4. Social Media Managers Can Conduct Research

Social media is always changing, often on a dime. That’s why your Social Media Manager needs to be extremely flexible as well as have a thirst for researching new platforms and innovative technologies.

While researching typically falls to the bottom of my priority list—frankly, getting tomorrow’s blog post ready to go is usually more pressing—it’s something that your Social Media Manager should have a knack for.

Personally, I put aside an hour every day to spend time researching on social media. Whether it’s looking for new thought leaders or industry experts to follow, Retweeting content our audience will find interesting or sourcing new tools that will make me more productive, this time is always spent wisely and makes me better at my job.

Ask your candidates which social media platforms they prefer, blogs they read or new technologies they find interesting. Getting a read for how in-the-know your candidates are will help you find the one Social Media Manager that’s right for you.

5. Social Media Managers Are Metrics Driven

I’m on the employer-focused marketing team at Glassdoor, and everything I do is tied to quarterly goals. I know many still believe social media is all about awareness simply “too hard to measure,” but I strongly disagree. While not all social media channels will drive leads and revenue, you can always measure engagement. For example, Sprout Social, which I use daily, allows you to see what’s working, what isn’t and where you could improve. The reports section allows me to check great engagement metrics like clicks, responses, etc.

Whether you’re reporting on leads, pipeline, bookings or engagement metrics (clicks, replies, mentions, likes), find out what’s important to your team, then assign your Social Media Manager metrics to track. I believe people who have goals and know what they’re working toward perform better in their jobs.

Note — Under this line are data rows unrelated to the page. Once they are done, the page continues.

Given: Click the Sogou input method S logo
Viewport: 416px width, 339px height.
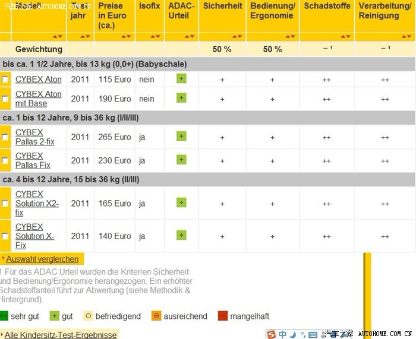Looking at the screenshot, I should 271,334.
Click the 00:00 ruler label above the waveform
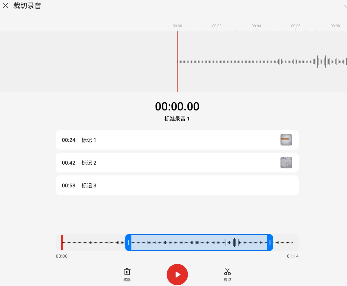 click(177, 26)
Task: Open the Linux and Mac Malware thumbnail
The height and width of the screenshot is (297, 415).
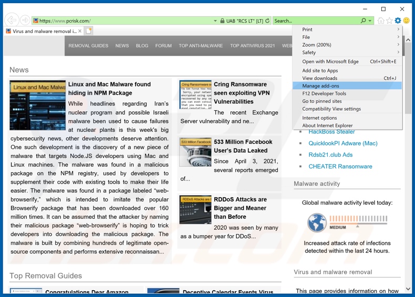Action: [38, 105]
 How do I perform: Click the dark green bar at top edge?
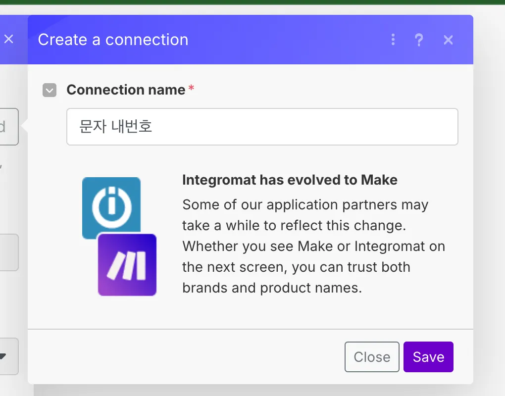pyautogui.click(x=253, y=2)
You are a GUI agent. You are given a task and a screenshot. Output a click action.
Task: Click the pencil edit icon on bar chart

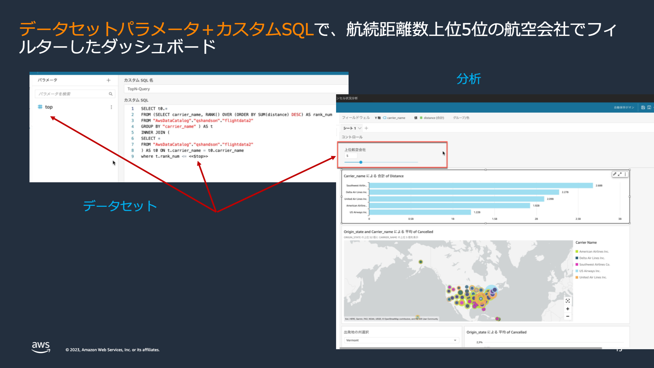614,174
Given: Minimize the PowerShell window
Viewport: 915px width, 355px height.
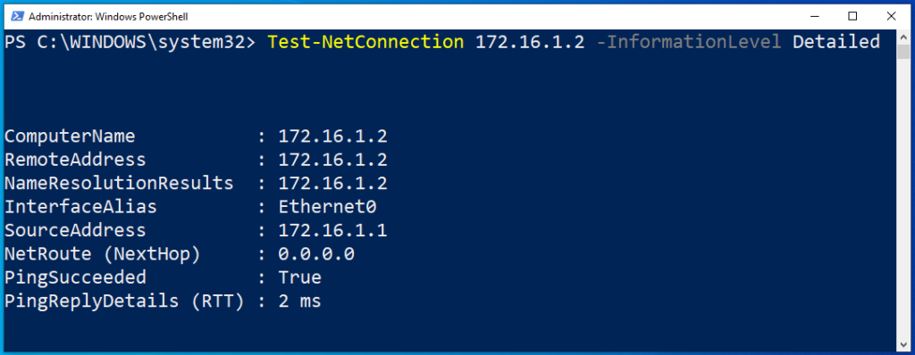Looking at the screenshot, I should coord(814,16).
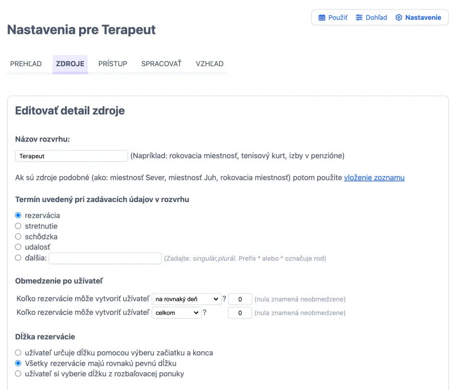Select the 'udalosť' radio option
The image size is (454, 390).
point(18,247)
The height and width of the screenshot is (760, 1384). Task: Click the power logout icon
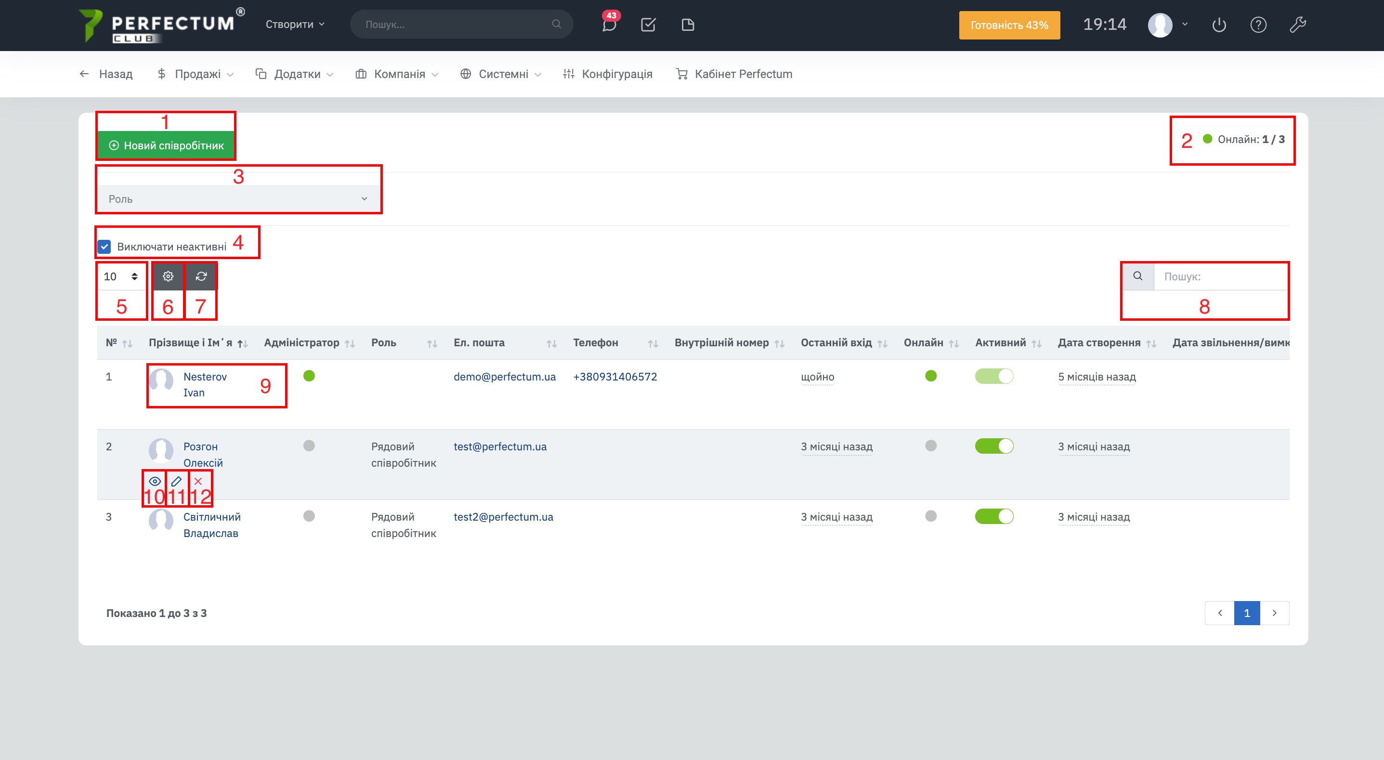[x=1219, y=25]
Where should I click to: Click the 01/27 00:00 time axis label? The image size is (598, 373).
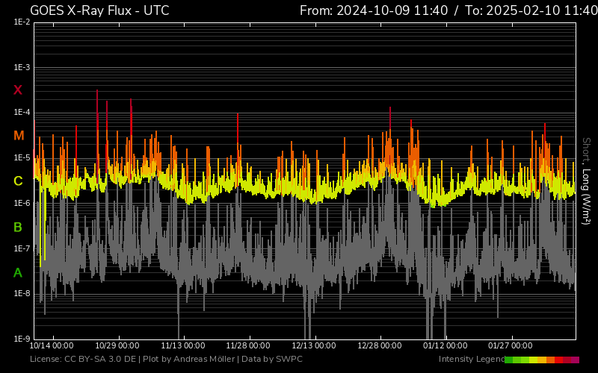[511, 346]
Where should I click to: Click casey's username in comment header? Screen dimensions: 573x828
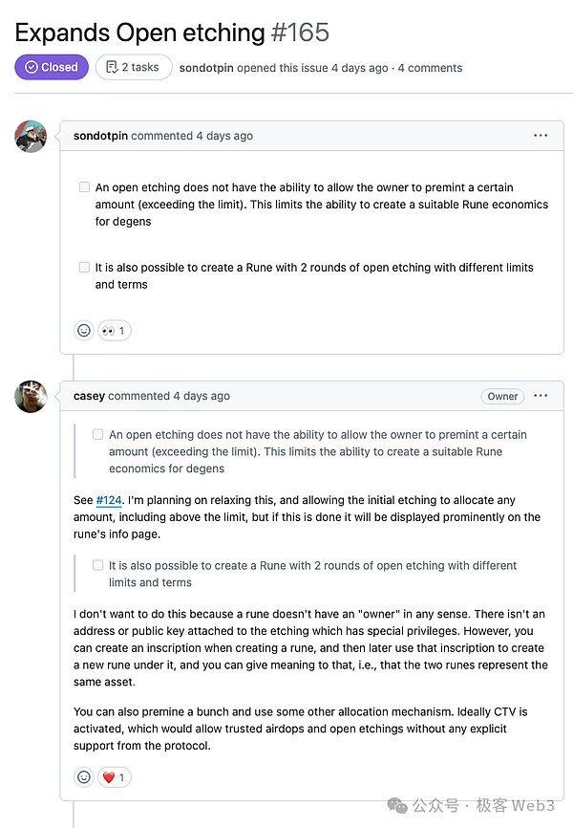click(89, 396)
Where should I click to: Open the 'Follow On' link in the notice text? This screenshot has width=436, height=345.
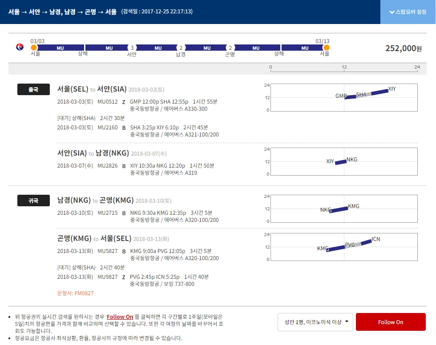pos(120,316)
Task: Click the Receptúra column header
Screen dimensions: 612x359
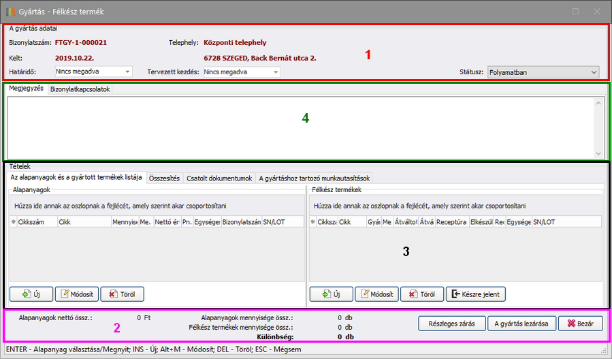Action: (451, 221)
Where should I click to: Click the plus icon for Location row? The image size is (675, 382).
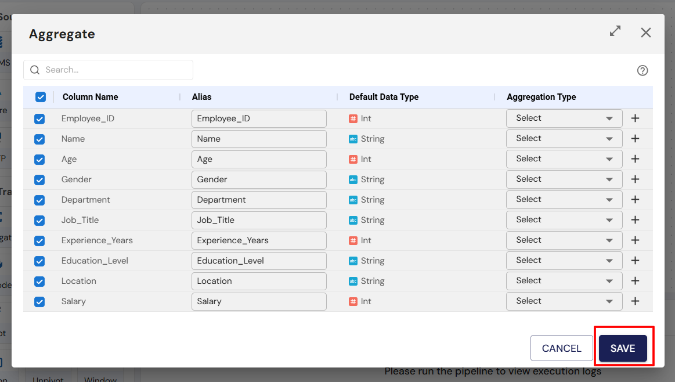coord(635,281)
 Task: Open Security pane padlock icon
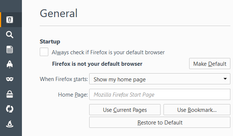(x=10, y=94)
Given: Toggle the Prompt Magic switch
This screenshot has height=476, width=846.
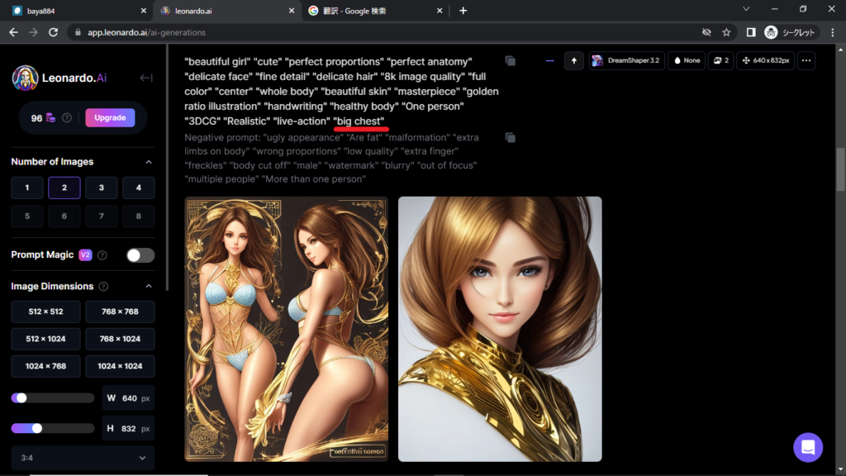Looking at the screenshot, I should pos(140,255).
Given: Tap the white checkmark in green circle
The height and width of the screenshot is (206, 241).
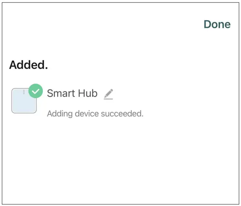Looking at the screenshot, I should (35, 91).
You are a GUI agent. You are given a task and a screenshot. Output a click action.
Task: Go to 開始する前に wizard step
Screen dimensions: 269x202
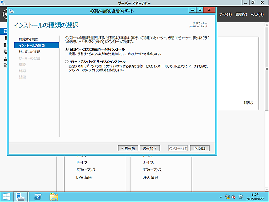[x=28, y=40]
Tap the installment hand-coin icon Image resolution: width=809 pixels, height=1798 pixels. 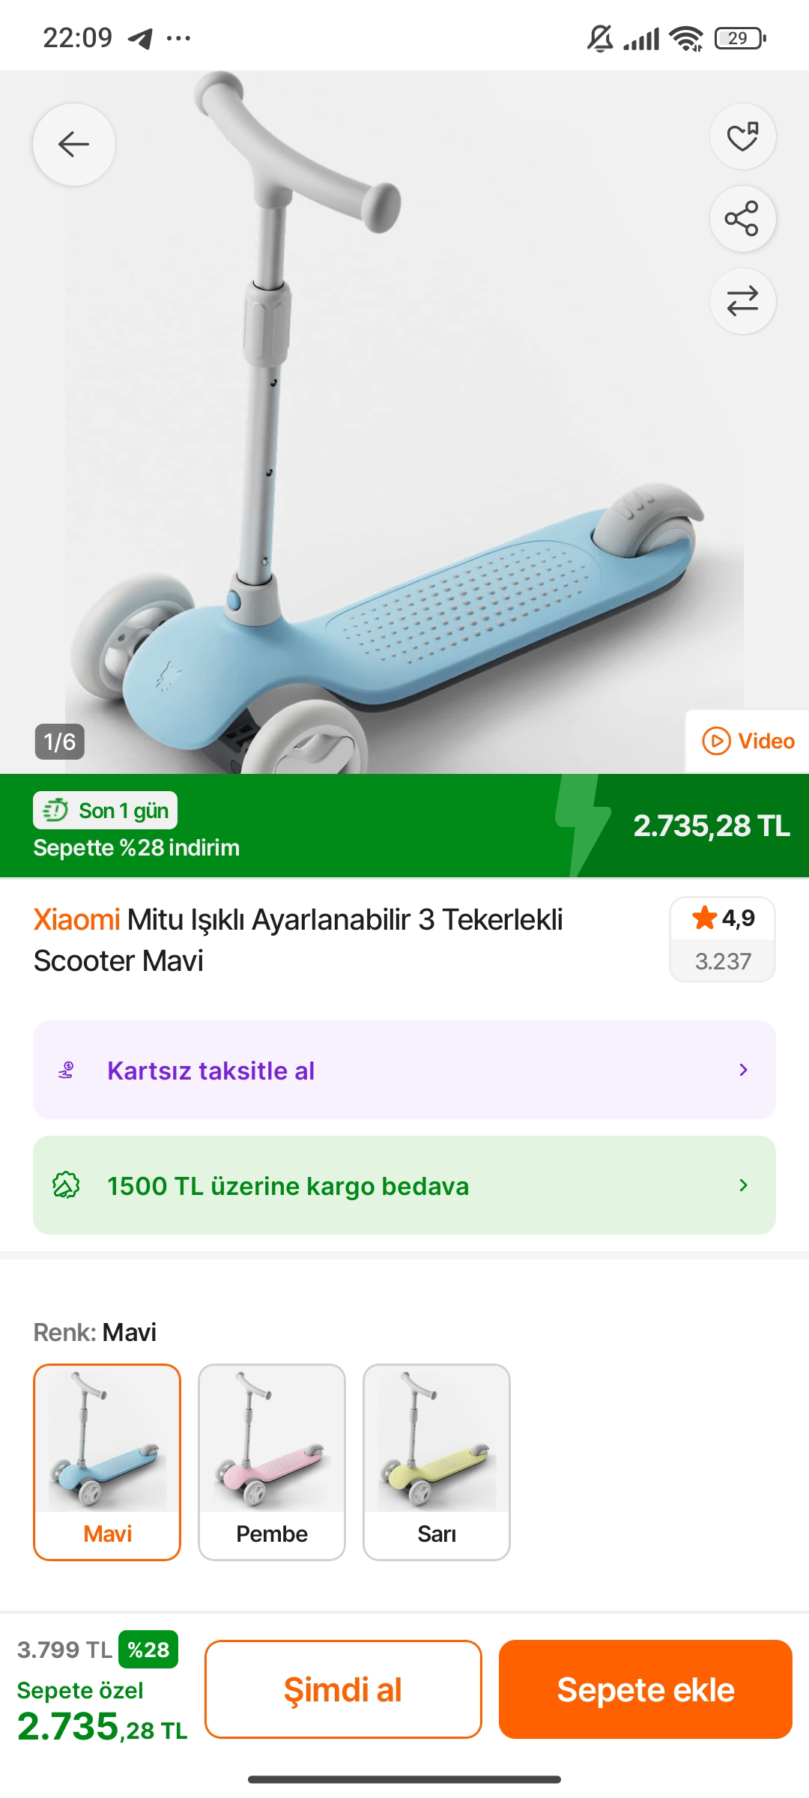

So look for someone with this mindset and love of metrics.

Lastly, keep in mind that the best Social Media Managers come from all different backgrounds and don’t necessarily need to boast five, seven or more years of experience on their resumes. I graduated from college just over a year ago and have managed the Glassdoor social accounts for the employer side of the house for the past year, growing our @GDforEmployers Twitter followers from 0 to 60,000 and massively increasing our blog traffic.

My advice? Focus on hiring the specific qualities and skills noted above—organization, planning, prioritization, researching, metrics driven—rather than focusing solely on experience levels and you’ll find a Social Media Manager who will add real value to your organization.